The stretch wanted below opens at the line containing "downloads sidebar icon" and closes at the line containing "Task: Open the new tab plus button". Please return it exactly, with no other lines.

======== DATA FOR REVIEW ========

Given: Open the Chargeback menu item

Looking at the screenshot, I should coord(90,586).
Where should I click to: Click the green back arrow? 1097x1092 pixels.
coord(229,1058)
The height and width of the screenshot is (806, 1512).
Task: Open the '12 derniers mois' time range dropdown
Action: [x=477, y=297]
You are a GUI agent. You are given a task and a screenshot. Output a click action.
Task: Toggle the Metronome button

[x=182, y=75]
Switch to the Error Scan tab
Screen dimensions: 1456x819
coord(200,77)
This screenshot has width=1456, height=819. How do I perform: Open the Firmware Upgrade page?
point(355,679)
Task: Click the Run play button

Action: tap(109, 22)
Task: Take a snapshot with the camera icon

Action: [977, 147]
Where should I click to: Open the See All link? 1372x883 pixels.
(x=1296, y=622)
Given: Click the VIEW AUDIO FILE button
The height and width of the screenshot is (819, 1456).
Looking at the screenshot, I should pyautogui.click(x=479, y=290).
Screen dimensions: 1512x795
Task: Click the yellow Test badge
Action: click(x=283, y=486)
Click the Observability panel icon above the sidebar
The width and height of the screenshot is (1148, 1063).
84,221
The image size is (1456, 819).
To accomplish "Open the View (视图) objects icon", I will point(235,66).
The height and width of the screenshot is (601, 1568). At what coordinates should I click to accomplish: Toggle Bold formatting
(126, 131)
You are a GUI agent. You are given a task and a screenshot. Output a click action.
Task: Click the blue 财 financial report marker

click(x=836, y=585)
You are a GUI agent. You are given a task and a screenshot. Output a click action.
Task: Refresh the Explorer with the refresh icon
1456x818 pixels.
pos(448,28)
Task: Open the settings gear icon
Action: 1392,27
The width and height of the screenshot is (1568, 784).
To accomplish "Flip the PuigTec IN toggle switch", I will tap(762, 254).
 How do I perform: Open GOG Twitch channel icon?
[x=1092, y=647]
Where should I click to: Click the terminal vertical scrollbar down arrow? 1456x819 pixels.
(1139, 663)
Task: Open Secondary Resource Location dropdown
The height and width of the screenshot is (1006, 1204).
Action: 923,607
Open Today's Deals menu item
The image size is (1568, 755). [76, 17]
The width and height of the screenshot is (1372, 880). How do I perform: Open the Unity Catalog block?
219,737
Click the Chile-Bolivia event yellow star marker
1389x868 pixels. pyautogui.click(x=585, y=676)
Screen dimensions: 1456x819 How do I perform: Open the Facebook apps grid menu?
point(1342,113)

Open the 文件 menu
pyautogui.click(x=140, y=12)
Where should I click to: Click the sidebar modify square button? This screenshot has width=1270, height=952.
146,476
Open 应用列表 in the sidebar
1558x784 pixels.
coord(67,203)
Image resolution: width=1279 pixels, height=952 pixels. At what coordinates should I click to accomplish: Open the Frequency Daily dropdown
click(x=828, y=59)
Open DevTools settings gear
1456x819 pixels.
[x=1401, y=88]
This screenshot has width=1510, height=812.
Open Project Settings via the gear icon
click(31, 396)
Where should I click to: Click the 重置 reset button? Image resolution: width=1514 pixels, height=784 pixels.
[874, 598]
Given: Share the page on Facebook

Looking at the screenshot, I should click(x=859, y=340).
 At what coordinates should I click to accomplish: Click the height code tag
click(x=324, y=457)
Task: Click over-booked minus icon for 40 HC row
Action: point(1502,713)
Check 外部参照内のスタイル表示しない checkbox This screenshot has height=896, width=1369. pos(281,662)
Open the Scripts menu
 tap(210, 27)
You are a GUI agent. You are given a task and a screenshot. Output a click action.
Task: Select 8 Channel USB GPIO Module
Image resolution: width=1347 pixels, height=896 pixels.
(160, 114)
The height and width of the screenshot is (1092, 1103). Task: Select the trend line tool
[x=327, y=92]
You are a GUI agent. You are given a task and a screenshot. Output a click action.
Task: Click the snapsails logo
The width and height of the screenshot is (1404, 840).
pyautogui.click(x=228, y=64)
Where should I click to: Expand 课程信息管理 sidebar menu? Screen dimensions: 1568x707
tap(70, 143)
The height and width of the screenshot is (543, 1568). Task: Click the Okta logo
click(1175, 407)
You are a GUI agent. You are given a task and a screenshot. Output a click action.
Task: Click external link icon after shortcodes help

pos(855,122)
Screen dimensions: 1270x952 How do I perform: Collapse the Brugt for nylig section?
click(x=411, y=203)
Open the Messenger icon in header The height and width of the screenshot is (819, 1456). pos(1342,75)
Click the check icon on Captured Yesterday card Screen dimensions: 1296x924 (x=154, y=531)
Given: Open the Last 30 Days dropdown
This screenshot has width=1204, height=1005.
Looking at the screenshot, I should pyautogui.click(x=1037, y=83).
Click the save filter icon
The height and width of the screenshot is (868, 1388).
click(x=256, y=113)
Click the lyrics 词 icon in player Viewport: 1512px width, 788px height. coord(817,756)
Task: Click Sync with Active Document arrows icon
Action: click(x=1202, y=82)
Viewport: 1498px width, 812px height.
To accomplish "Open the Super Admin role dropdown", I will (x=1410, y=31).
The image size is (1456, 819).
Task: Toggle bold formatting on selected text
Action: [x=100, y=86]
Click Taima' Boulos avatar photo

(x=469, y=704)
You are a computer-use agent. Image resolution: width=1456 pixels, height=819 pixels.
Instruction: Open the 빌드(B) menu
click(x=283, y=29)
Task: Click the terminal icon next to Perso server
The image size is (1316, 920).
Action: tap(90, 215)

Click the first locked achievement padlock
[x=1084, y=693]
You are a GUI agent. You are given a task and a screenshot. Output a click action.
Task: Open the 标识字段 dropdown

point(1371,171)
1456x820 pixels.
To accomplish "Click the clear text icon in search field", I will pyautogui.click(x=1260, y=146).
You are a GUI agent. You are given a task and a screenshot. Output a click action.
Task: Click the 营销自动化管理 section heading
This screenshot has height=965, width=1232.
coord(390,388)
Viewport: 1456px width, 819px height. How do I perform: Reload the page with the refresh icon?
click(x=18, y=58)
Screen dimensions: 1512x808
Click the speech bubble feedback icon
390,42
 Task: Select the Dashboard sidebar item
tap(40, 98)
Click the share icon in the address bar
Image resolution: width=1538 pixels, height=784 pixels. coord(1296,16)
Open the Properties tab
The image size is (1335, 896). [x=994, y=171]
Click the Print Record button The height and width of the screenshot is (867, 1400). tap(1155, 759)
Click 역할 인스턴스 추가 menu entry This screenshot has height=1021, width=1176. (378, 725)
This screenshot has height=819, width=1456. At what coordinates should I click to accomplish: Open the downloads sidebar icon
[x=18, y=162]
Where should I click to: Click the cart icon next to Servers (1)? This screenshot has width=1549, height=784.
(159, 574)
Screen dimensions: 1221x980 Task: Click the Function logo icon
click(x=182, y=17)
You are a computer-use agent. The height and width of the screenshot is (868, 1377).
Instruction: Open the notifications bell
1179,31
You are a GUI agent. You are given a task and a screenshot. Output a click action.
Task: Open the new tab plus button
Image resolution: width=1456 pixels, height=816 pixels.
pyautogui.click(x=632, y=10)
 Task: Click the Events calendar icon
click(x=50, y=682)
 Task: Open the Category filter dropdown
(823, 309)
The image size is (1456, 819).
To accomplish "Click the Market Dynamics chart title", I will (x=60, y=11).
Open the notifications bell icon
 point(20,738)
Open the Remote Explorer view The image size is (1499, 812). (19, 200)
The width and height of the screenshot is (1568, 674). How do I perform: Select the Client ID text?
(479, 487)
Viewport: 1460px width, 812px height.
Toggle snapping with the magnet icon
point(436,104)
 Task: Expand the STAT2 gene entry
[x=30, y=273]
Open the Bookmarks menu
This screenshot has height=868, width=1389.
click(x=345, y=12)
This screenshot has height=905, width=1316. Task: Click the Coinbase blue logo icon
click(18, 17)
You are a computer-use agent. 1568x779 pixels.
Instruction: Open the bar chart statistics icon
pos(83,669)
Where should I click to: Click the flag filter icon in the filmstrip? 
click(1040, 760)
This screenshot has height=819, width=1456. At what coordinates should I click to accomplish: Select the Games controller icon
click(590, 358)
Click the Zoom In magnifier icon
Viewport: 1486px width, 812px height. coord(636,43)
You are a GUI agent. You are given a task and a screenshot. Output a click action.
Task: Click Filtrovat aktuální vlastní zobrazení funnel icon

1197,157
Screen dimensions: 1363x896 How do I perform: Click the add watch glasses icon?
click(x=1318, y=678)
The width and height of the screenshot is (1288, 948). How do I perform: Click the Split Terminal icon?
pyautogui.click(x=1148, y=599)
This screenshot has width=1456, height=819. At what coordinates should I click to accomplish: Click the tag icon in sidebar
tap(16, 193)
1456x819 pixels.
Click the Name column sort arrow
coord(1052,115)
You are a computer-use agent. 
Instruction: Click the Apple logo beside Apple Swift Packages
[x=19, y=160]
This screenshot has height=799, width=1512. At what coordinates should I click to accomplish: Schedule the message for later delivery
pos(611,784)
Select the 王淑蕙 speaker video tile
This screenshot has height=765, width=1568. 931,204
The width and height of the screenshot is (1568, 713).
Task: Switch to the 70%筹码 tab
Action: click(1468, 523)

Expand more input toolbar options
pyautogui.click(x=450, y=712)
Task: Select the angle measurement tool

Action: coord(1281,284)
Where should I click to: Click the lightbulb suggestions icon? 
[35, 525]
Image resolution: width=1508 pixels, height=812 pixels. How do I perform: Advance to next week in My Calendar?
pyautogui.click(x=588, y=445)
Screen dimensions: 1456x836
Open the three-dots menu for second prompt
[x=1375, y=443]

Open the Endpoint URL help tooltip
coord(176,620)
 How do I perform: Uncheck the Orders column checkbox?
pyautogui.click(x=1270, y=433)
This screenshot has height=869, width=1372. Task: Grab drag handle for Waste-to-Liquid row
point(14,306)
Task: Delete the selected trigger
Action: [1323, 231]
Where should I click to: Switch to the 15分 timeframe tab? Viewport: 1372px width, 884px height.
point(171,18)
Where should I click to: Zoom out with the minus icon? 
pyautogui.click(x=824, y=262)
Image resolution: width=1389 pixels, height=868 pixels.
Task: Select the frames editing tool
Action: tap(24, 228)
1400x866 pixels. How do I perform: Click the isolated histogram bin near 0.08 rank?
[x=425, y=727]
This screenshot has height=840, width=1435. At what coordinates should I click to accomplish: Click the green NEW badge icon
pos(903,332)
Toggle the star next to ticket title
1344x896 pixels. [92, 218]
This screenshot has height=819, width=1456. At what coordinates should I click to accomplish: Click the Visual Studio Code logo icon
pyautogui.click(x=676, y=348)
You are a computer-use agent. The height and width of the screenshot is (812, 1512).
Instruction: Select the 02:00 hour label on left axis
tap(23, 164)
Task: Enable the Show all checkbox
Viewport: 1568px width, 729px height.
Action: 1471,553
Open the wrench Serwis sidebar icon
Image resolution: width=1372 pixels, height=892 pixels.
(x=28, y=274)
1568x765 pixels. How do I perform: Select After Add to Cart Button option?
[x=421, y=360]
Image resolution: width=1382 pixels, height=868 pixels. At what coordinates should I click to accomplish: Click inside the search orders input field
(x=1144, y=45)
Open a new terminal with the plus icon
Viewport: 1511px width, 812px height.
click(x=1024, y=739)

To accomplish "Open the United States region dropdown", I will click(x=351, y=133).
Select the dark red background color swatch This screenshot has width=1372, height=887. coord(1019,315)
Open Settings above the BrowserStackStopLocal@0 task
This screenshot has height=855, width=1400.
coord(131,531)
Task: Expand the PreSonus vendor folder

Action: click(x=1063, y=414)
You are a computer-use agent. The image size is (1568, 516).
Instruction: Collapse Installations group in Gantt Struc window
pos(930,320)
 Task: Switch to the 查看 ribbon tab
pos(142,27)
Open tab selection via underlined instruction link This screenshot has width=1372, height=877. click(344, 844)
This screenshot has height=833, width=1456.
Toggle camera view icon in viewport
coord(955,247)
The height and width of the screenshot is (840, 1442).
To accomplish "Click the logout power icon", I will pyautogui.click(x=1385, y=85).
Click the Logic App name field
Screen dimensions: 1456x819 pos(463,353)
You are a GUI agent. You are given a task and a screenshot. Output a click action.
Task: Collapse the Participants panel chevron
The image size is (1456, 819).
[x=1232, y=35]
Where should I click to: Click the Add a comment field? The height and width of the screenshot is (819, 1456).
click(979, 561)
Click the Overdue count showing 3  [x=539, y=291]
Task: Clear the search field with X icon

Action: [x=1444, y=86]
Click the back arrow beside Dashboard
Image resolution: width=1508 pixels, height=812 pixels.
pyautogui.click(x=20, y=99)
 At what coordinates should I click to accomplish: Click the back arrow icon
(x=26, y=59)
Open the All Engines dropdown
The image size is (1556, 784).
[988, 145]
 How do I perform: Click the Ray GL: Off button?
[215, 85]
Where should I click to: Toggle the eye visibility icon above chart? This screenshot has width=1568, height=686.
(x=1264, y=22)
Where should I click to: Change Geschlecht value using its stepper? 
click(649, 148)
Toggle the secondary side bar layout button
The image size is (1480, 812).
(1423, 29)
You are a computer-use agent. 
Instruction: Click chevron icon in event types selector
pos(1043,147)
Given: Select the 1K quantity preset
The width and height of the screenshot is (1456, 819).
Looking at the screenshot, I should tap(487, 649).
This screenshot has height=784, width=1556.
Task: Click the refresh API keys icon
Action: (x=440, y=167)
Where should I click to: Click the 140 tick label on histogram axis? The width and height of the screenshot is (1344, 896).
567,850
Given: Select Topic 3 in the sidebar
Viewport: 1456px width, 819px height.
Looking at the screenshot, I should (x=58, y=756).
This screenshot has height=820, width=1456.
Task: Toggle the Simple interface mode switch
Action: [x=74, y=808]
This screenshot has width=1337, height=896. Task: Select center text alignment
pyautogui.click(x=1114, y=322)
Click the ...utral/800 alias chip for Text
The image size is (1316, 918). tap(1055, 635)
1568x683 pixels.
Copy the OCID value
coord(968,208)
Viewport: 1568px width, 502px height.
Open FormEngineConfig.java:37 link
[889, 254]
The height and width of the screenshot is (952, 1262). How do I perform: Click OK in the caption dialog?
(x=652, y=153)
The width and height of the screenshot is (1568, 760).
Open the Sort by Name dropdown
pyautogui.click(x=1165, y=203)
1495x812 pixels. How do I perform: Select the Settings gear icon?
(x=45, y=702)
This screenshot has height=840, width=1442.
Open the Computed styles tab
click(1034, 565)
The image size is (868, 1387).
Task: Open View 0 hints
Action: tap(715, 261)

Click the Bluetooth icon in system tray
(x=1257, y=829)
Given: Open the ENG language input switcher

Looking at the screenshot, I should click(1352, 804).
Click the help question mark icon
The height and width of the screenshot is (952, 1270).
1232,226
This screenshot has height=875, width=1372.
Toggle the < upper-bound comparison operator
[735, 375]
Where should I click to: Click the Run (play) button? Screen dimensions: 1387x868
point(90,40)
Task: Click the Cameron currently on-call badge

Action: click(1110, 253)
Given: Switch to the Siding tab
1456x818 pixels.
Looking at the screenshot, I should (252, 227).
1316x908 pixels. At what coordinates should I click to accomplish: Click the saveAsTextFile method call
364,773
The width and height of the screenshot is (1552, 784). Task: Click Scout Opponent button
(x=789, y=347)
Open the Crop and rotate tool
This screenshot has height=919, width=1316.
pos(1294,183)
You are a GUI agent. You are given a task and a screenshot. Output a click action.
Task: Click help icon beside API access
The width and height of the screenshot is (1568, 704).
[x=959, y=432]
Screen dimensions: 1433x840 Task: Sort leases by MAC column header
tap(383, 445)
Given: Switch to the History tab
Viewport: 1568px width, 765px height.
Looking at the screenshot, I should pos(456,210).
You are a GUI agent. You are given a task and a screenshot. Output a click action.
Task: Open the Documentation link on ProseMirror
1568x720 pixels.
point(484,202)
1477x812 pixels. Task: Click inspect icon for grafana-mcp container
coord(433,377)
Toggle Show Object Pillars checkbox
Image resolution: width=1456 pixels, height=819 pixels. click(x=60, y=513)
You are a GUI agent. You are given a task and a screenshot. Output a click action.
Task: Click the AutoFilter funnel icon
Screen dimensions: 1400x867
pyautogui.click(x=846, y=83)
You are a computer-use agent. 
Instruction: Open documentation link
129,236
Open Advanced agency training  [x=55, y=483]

========

● **COMPLETED EXERCISE**:
This screenshot has height=819, width=1456. At what coordinates should I click to accomplish: Open the downloads sidebar icon
[x=18, y=162]
Where should I click to: Click the cart icon next to Servers (1)? This screenshot has width=1549, height=784.
(159, 574)
Screen dimensions: 1221x980 Task: Click the Function logo icon
click(x=182, y=17)
You are a computer-use agent. The height and width of the screenshot is (868, 1377).
Instruction: Open the notifications bell
1179,31
You are a GUI agent. You are given a task and a screenshot. Output a click action.
Task: Open the new tab plus button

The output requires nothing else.